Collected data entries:
──────

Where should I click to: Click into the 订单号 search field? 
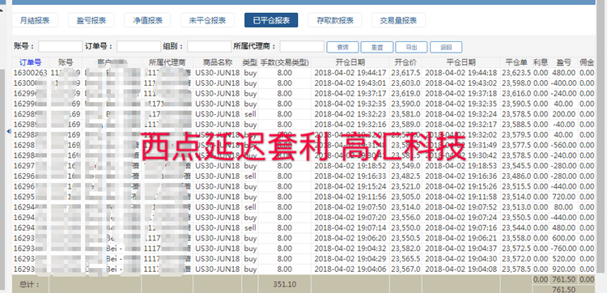pos(139,47)
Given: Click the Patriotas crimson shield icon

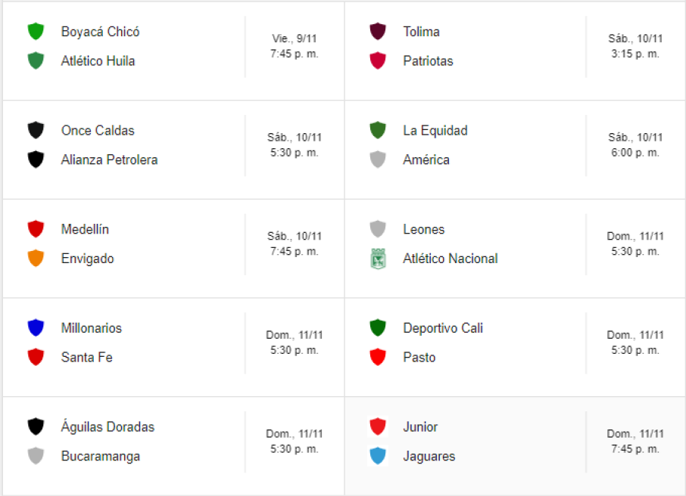Looking at the screenshot, I should click(x=377, y=61).
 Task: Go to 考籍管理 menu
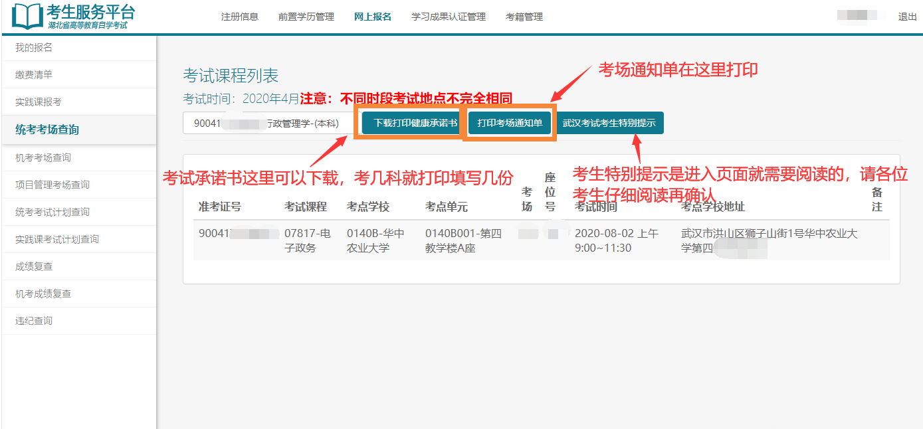pyautogui.click(x=524, y=17)
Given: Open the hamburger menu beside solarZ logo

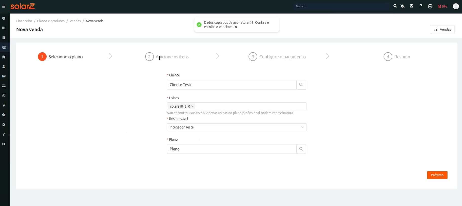Looking at the screenshot, I should (4, 6).
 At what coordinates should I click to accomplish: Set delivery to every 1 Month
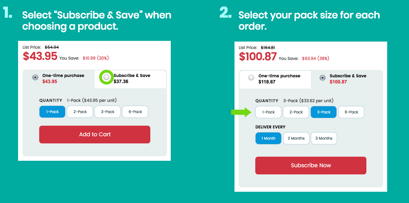(x=269, y=138)
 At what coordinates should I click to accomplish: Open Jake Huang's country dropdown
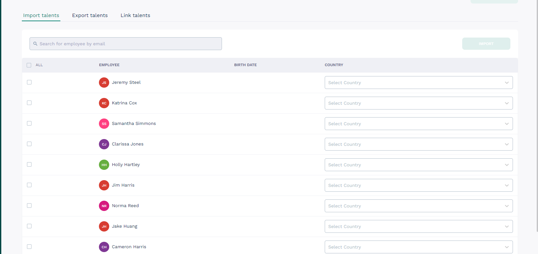click(418, 226)
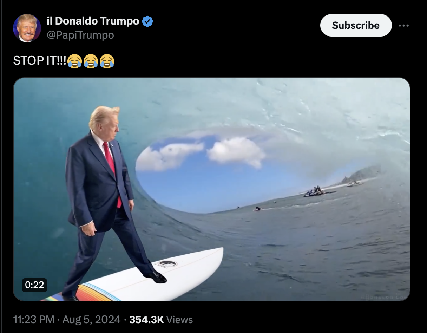Image resolution: width=427 pixels, height=333 pixels.
Task: Play the surfing wave video
Action: 212,189
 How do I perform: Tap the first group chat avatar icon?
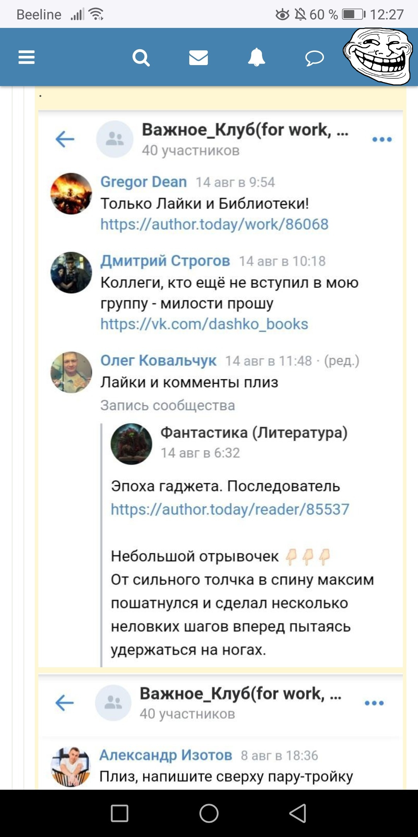115,139
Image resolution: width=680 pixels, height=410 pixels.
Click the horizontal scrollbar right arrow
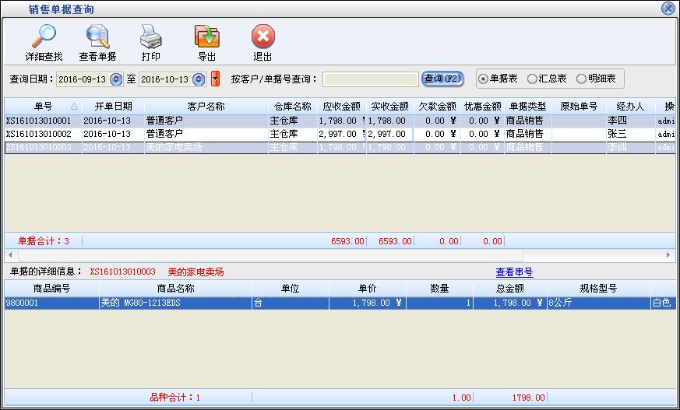pos(668,254)
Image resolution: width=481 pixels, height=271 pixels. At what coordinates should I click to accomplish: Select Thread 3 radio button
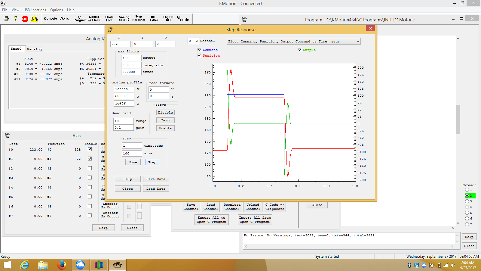[467, 201]
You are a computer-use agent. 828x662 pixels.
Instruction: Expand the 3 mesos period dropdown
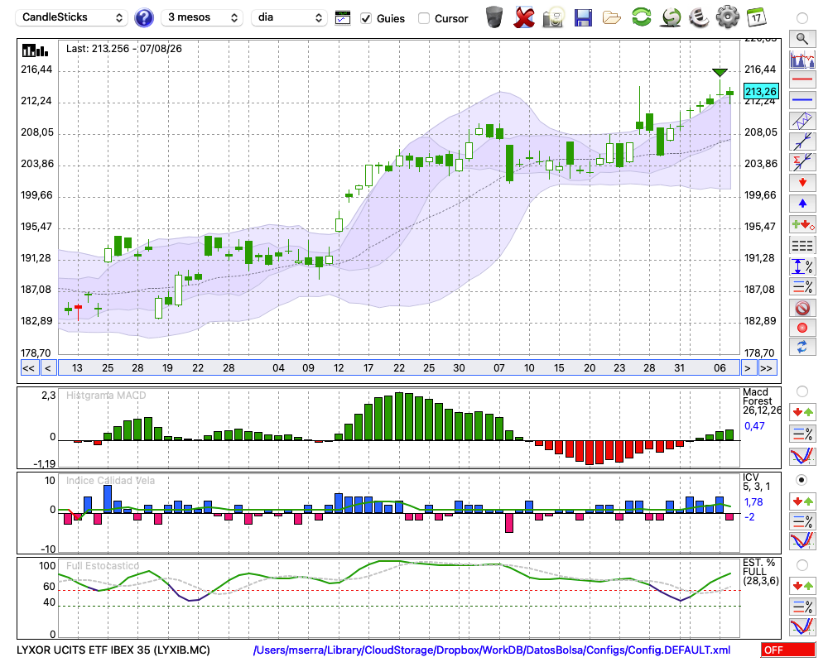202,17
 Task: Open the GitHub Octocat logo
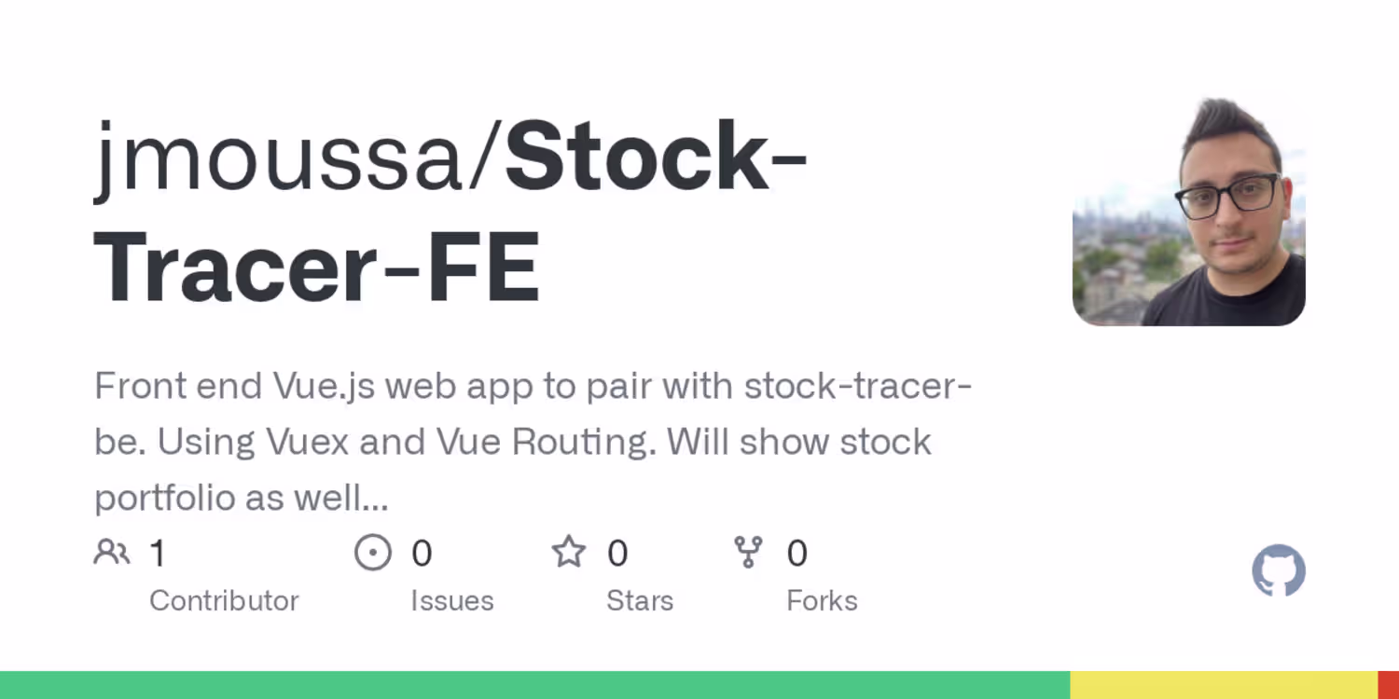[1279, 570]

──────

• Problem to solve:
Copy exactly, please, every line from the one holding "Click the horizontal scrollbar right arrow" through the last line of the data, both ends included, and no pictures.

• Output for this exercise:
Click the horizontal scrollbar right arrow
pos(668,254)
Image resolution: width=481 pixels, height=271 pixels. At what coordinates should I click to accomplish: Select Thread 3 radio button
[467, 201]
You are a computer-use agent. 828x662 pixels.
Instruction: Expand the 3 mesos period dropdown
202,17
 Task: Open the GitHub Octocat logo
[1279, 570]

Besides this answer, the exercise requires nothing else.